Exercise requirements →
Only lines containing the string "Privacy" belong in the answer; copy all of them from the entries.

** Information supplied follows **

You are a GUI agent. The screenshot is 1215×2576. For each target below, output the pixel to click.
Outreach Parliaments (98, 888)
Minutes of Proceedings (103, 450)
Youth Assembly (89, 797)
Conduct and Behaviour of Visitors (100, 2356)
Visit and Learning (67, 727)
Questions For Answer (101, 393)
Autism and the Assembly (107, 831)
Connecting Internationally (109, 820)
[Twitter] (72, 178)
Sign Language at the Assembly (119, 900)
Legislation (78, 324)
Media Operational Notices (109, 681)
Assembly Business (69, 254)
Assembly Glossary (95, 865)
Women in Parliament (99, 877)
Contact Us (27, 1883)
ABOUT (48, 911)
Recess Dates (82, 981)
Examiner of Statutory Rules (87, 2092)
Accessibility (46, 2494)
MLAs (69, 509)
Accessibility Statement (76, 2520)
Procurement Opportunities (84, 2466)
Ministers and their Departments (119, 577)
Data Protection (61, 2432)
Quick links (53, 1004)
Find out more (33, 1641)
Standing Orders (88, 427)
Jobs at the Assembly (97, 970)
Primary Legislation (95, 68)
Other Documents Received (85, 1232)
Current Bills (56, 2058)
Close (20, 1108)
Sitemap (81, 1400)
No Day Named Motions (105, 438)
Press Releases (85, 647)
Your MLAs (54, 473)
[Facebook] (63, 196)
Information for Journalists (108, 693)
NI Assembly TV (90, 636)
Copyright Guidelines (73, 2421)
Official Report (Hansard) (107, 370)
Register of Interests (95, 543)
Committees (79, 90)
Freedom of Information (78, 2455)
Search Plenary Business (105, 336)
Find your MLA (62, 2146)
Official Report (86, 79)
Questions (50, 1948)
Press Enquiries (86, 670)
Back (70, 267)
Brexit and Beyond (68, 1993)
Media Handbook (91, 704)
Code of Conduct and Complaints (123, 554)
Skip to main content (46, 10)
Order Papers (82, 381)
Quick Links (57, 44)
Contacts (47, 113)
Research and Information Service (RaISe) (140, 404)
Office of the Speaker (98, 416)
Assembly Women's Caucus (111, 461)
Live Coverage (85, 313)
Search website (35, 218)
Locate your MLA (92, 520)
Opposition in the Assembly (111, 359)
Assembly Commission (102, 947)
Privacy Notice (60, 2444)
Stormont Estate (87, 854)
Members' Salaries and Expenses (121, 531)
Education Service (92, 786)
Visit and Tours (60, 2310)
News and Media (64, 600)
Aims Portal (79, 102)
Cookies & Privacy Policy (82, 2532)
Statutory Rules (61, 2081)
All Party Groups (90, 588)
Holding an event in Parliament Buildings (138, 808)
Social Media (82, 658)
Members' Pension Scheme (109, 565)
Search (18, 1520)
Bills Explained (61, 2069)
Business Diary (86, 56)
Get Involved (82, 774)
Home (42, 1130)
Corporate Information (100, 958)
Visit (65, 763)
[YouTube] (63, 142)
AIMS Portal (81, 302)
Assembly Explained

** End of Information supplied **

Written solution →
Privacy Notice (60, 2444)
Cookies & Privacy Policy (82, 2532)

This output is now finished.